Ehemaliges KZ Majdanek im Fokus der Meininger Zeitzeugengespräche

Gespräche mit Zeitzeugen

Meiningen (tk) - Auch mehr als 60 Jahre nach dem Ende des Zweiten Weltkrieges haben die einstigen Verbrechen des Nationalsozialismus nichts von ihrem Schrecken verloren. Eine seltene Möglichkeit der Auseinandersetzung mit den Gräueltaten bieten die Meininger „Zeitzeugengespräche“, die in diesem Jahr bereits zum fünften Mal stattfinden. Am morgigen Donnerstag, den 19. April 2012 werden sie eröffnet.

Bild anzeigen

Auch im letzten Jahr war im Rahmen der Meininger Zeitzeugengespräche eine Ausstellung mit Kinderzeichnungen aus der NS-Zeit zu sehen.

© Foto: Tina Kwiatkowski / Archivbild

Organisiert vom Eine-Welt-Verein Meiningen, der Evangelischen Erwachsenenbildung Thüringen, dem Meininger Bündnis für Demokratie und Toleranz, der Kunst- und Kreativschule sowie der Friedrich-Ebert-Stiftung widmen sich die Meininger Zeitzeugengespräche alljährlich Menschen, die die Gewaltherrschaft des NS-Regimes überlebten. In diesem Jahr steht das ehemalige polnische Konzentrationslager Majdanek im Mittelpunkt der Auseinandersetzung. Hierfür werden zwei Überlebende des einstigen KZs und ein Augenzeuge der Befreiung des Konzentrationslagers Auschwitz von ihren Erlebnissen berichten.

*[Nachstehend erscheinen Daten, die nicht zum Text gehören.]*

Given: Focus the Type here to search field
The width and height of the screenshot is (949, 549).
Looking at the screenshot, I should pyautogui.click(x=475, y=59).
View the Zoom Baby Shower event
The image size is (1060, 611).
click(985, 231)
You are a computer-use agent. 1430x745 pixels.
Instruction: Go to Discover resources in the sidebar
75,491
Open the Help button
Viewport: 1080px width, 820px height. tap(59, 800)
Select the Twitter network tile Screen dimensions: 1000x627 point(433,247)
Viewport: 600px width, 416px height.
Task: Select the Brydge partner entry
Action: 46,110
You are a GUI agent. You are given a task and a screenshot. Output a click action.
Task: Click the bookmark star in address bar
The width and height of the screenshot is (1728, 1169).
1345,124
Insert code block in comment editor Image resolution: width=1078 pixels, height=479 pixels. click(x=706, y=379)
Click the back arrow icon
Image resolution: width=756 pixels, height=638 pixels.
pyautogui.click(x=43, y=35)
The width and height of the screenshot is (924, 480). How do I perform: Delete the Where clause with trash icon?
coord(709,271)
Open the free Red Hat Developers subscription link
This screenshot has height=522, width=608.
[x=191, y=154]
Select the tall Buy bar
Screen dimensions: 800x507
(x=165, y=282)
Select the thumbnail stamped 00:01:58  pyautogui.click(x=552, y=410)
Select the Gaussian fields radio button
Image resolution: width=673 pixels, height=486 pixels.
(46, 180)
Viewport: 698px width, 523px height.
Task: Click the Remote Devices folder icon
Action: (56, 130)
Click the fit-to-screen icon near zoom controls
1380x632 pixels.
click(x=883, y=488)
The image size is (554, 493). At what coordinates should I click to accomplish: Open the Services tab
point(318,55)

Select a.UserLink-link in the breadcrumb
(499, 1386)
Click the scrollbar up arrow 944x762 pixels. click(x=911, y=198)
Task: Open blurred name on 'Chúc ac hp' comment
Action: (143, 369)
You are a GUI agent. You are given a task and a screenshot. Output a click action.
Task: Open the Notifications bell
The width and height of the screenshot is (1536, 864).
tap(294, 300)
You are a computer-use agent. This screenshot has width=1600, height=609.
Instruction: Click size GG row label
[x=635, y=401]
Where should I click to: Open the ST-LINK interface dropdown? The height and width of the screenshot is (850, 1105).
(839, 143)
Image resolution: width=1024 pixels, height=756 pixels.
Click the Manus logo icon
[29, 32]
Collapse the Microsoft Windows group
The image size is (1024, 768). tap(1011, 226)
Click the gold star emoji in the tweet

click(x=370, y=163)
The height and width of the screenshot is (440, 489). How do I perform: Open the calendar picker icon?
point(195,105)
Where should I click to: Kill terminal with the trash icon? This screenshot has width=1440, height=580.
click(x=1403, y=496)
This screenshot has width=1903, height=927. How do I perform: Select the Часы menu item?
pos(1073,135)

Sie werden ihre Gespräche am Donnerstag und Freitag an verschiedenen Schulen der Region beginnen. Nikolai Politanow, der einer der ersten Augenzeugen bei der Befreiung von Auschwitz war, wird außerdem am Freitag ab 19.00 Uhr in der Volkshochschule Meiningen gemeinsam mit Schülern des Meininger Henfling-Gymnasiums aus seinem noch unveröffentlichten Buch „Meine Augen vergessen nicht“ lesen. Offiziell eröffnet werden die diesjährigen Zeitzeugengespräche allerdings erst am Samstag: Nach einigen begrüßenden Worten werden die drei Zeitzeugen Urzula Grinn, Andrzej Kotlarski und Nikolai Politanow ab 15.30 Uhr in der Volkshochschule erneut zu einer Gesprächsrunde zusammenkommen. Im Anschluss daran soll gegen 16.00 Uhr die Wanderausstellung „Kinder im Krieg“ eröffnet werden, die Zeichnungen polnischer Kinder zum ersten Jahrestag der Befreiung Polens zeigt. Außerdem ist in der Meininger Volkshochschule auch eine mehrteilige Rauminstallation zu sehen, die Schüler des Henfling-Gymnasiums unter dem Leitmotiv „Das hätte mich auch treffen können“ gestalteten.